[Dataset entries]
************

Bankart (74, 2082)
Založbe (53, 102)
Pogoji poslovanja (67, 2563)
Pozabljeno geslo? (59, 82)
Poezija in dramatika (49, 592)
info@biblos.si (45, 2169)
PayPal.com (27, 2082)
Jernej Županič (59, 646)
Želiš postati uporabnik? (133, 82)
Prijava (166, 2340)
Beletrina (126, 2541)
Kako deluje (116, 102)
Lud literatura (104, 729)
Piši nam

************

Would you restate the records word for word?

## Result for this exercise
Bankart (74, 2082)
Založbe (53, 102)
Pogoji poslovanja (67, 2563)
Pozabljeno geslo? (59, 82)
Poezija in dramatika (49, 592)
info@biblos.si (45, 2169)
PayPal.com (27, 2082)
Jernej Županič (59, 646)
Želiš postati uporabnik? (133, 82)
Prijava (166, 2340)
Beletrina (126, 2541)
Kako deluje (116, 102)
Lud literatura (104, 729)
Piši nam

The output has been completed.